Specific Anatomically Based Cerebellar Syndromes
Rostral Vermis Syndrome
- General considerations:
- Most often seen in alcoholic patients
- Anterior and superior vermis are involved (the lingula, centralis, culmen)
- Severe Purkinje cell loss
- Clinical features:
- "Martonette" gait; broad based with predominance of truncal extensor tone
- Minimal arm ataxia
- Minimal or no dysarthria and extraocular muscle impairment
- No heel to shin ataxia in recumbency
Caudal Vermis Syndrome
- General considerations:
- Primary damage is to the floccular nodular lobe
- Medulloblastoma in children
- Posterior fossa cysts and hemorrhages, Chiari malformations are most common in adults
- Clinical features:
- Titubation; inability to sit with the back straight
- Minimal limb ataxia
- Extraocular movements:
- Down-beat nystagmus accentuated in lateral gaze
- Rotary nystagmus
- Hypermetric saccades
Posterior Vermal Split Syndrome
- General considerations:
- Caused by surgical disruption of parallel fibers crossing the midline cerebellar cortex
- Clinical features:
- Severe difficulty in performing tandem gait
- Normal regular gait, standing and unilateral hopping
Cerebellar Hemispheric Syndrome
- General considerations:
- Usually caused by metastases, abscesses and infarction
- Muscles controlled by the precentral cortex are primarily affected
- Clinical features:
- Poor fine finger movement and incoordination of the ipsilateral extremity
- Dysarthria
Pan Cerebellar Syndrome
- General considerations:
- Signs and symptoms of all cerebellar syndromes
- Caused by autoimmune and infectious processes, hypoglycemia, paraneoplastic induced antigens (anti-Yo and anti-Hu), hyperthermia, solvents, toxins and hypothyroidism
- Clinical features:
- Bilateral signs of cerebellar dysfunction that is appendicular and truncal
- Extraocular movements are affected
Differential Diagnosis of Major Cerebellar Arterial Diseases
- PICA
- The distinguishing features of a PICA infarction are nausea, vomiting, hoarseness, rotary nystagmus to the side of the lesion and inability to walk out of proportion to other aspects of the stroke. A pure medial branch occlusion may primarily involve the nucleus ambiguous. A pure lateral lesion may cause isolated vertigo and dysmetria without dysarthria and without vestibular signs. The sensory loss is to pain and temperature of the ipsilateral face and contralateral body.
- AICA
- The hallmark of an AICA occlusion is sudden hearing loss, a peripheral facial (a branch of the artery, supplies the VIIth nerve peripherally) and ataxia of the arm greater than the leg.

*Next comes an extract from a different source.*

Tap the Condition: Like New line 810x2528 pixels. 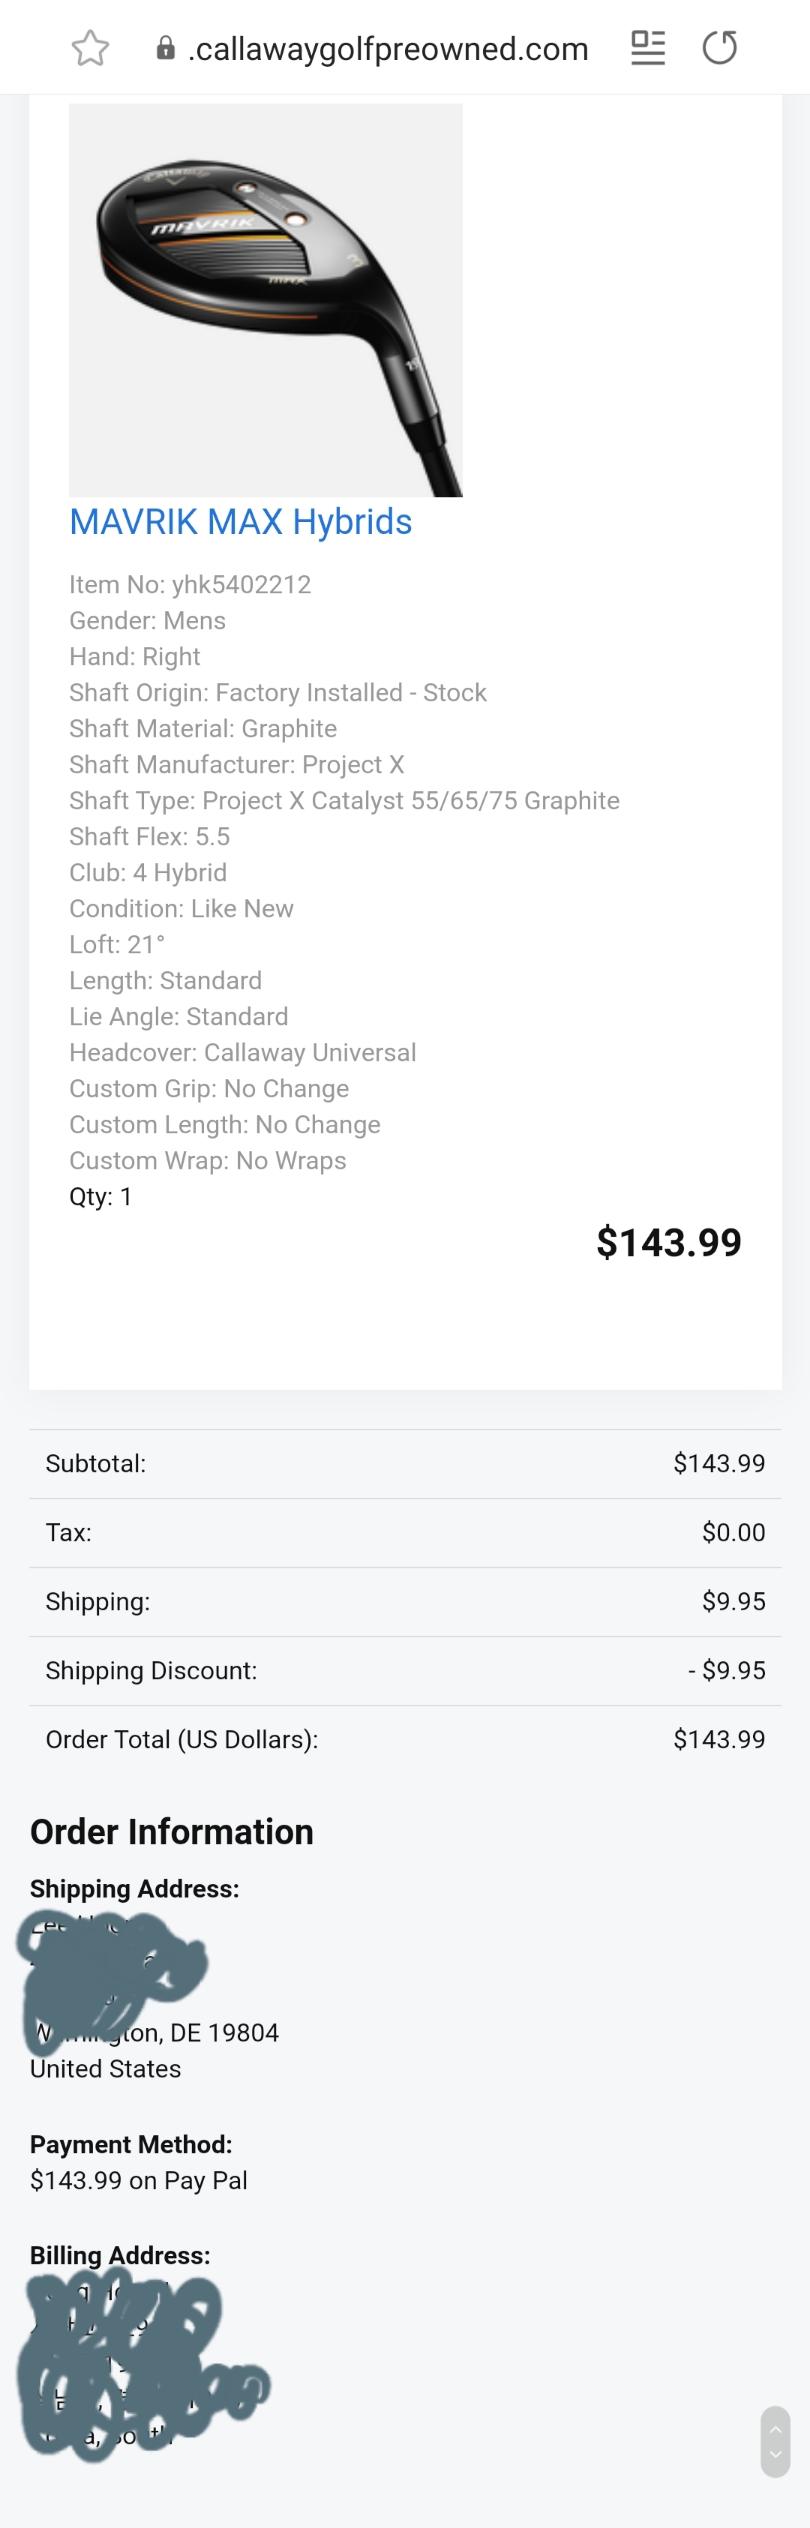(181, 908)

- Superior cerebellar artery
- The superior cerebellar artery is frequently infarcted by an embolus to the top of the basilar artery. The occlusion is manifest by ataxia of all extremities and severe dysarthria. These features are often accompanied by midbrain, thalamic and parietal signs and symptoms. The interpeduncular artery from the top of the basilar feeds the decussation of the SCP at the level of the inferior colliculus (Windekink's commissure) which can also cause ataxia of all extremities. Rarely, patients have a contralateral IVth nerve and hearing loss (crossed fibers of the lateral lemniscus).
Oculomotor Deficits of Superior Cerebellar Artery Occlusion
- Contrapulsion of saccadic eye movements. These complex eye movements have three major components:
- Horizontal saccades away from the lesion (opposite side) on upgaze which causes an oblique trajectory of the nystagmus
- Hypermetria of the contralateral saccadic movement
- Hypometria of ipsilateral saccades
- These eye movements are opposite to those seen with PICA infarction
- Lateral pulsion to the side of the lesion (torsional nystagmus on attempted upgaze)
- Hypometric saccades contralaterally.
Lateral branch of the superior cerebellar artery signs and symptoms
- Ipsilateral extremity dysmetria
- Axial lateral pulsion (ipsilaterally)
- Contra pulsion of saccades
- Dysarthria
- Clumsy hand dysarthria syndrome
Medial Branch Cerebellar Artery Infarction
- Dysarthria and gait abnormalities are the most prominent feature
- Rarely ipsilateral appendicular dysmetria, extensor posturing of the trunk and all extremities.